Everyone will joke about you working in your pants all day. You’ll laugh this off, but there will be days when you’re under the weather or over-tired, and you will have to overcome the temptation of not putting any effort in. For me, if I’m not properly dressed I don’t feel in the right mindset to work, so it’s just not an option. Remember that you could also be summoned to a video call at any point! If you’re sat on your sofa, not properly dressed, looking a mess, you’ll do little to erase any wrong perceptions about your work commitment from any doubters.

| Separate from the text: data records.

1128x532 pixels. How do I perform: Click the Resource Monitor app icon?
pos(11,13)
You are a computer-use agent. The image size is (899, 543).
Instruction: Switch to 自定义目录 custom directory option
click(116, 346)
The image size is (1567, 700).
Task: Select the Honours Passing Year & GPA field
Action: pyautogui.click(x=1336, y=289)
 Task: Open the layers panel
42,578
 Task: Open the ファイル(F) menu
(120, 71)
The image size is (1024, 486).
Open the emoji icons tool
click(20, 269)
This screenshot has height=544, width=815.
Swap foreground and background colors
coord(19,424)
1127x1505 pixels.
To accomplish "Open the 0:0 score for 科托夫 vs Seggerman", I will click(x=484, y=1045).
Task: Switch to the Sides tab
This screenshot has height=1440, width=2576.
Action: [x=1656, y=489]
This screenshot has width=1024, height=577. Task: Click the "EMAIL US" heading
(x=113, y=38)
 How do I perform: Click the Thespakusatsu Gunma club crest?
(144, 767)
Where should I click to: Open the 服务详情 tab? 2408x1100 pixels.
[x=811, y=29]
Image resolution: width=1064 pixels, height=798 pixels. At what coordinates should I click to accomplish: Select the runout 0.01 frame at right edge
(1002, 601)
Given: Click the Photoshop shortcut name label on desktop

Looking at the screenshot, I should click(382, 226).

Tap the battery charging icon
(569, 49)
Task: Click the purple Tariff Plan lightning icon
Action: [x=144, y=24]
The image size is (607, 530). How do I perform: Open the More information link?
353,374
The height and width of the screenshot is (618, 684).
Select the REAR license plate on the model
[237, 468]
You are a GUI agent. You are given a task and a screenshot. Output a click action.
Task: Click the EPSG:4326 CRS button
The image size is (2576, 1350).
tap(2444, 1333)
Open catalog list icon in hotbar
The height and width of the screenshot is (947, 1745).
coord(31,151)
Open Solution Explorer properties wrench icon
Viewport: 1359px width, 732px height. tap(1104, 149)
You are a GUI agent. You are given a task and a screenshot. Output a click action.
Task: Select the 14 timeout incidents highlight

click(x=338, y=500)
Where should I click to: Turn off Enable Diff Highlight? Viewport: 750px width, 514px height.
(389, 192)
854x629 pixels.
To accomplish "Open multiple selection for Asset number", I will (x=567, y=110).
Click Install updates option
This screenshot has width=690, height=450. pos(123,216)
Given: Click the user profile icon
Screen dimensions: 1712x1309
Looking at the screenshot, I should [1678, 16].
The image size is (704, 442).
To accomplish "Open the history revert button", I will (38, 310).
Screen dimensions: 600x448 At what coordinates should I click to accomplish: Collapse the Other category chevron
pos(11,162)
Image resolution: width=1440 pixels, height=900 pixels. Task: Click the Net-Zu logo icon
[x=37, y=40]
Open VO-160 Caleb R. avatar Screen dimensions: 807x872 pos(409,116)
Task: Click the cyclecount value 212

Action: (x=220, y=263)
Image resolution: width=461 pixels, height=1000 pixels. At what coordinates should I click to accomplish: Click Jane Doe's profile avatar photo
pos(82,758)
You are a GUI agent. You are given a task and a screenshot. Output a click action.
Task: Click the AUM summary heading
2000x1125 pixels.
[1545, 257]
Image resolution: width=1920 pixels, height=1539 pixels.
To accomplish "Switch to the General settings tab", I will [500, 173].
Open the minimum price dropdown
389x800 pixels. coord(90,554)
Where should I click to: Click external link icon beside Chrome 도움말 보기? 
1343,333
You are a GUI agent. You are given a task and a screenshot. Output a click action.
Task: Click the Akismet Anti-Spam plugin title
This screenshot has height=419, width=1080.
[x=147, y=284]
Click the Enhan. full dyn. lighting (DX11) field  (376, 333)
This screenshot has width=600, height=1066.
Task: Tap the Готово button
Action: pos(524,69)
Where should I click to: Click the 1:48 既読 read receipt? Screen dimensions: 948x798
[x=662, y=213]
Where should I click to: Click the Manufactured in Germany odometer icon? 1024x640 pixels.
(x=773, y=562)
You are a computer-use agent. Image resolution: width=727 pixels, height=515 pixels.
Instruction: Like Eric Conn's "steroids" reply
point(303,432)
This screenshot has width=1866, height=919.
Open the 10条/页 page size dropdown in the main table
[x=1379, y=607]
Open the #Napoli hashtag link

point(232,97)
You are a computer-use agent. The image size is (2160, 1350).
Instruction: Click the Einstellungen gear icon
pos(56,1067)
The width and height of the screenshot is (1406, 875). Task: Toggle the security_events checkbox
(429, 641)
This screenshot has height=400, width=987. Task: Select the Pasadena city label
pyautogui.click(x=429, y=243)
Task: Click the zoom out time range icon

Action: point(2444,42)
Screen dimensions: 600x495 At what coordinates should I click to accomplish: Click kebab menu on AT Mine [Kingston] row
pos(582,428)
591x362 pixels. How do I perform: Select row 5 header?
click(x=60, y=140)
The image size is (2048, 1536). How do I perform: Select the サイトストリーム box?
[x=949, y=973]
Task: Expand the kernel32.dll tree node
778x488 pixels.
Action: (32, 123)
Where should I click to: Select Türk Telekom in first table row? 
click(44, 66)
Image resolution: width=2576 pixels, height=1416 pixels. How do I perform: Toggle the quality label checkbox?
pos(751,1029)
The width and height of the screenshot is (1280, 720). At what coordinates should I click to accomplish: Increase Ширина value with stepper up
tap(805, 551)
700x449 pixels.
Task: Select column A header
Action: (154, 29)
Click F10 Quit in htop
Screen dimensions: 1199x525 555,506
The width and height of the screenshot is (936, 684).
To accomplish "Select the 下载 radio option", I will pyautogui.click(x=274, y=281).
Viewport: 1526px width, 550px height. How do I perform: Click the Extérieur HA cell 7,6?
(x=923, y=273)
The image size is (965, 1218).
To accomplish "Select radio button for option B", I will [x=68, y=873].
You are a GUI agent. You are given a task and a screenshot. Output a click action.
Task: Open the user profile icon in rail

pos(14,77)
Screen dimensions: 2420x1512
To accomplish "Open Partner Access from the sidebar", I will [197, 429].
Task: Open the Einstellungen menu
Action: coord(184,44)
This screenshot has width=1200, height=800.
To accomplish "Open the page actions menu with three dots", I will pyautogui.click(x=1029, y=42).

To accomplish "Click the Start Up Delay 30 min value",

Working environment – choose your location carefully. Having finally moved into my new house I now have a dedicated office, which I’m tailoring exactly to my work practices. It’s quiet, I have a noticeboard, and I can spread scribbled diagrams and paper all over the surfaces. For the last few months I’ve been using shared office space, which isn’t for me. Similarly, whilst coffee shops are ok on occasion, I couldn’t personally spend a day working in one. Find a place that works for you.

Timings are very important. You may be the sort of person whose schedule and needs change daily, and you work to your own timetable. I need to fit in with the main office timings, and am required to pretty rigidly stick to 9-5:30. As the sole remote worker, if everyone else is starting work at 9am, they expect to be able to get hold of me then too. This was difficult working in a shared office, as most days I was expected to leave when they locked up at 5pm. Again – communication is key – explain to people so that they don’t get frustrated if they unexpectedly can’t get hold of you. Even if I didn’t have to stick to the office timings I would still work to set hours, as I find that a routine helps me. I would probably build in time for non-work activities, like exercise, but it would be a routine none the less.

If your schedule is quite fixed, it can sometimes make it difficult when you need to be flexible. If people need me to be in the office at short notice it can be hard, and likewise if I’ve booked my schedule so that I’m in meetings in the office all day and a client meeting comes up it can be difficult to rearrange things. This is the same as all other commitments though, so just do your best to build in flexibility when you can.

Since working remotely I feel more detached, in a good way. Whilst I would previously fall into working through lunch due to lack of options, I personally find it a lot easier to switch off for a break now that I can get other useful tasks done during my day. This does work both ways though, and I know some people struggle with detaching home and work lives. Try to find a balance that works for you.


Working from home isn’t something that everyone can jump into easily, but an option to trial it and reassess after a few months is a valuable opportunity. If you’re thinking about giving it a go, allow enough time for you to settle in, think carefully about your location, routine and communication, and be honest with yourself if it’s not working – it’s not for everyone!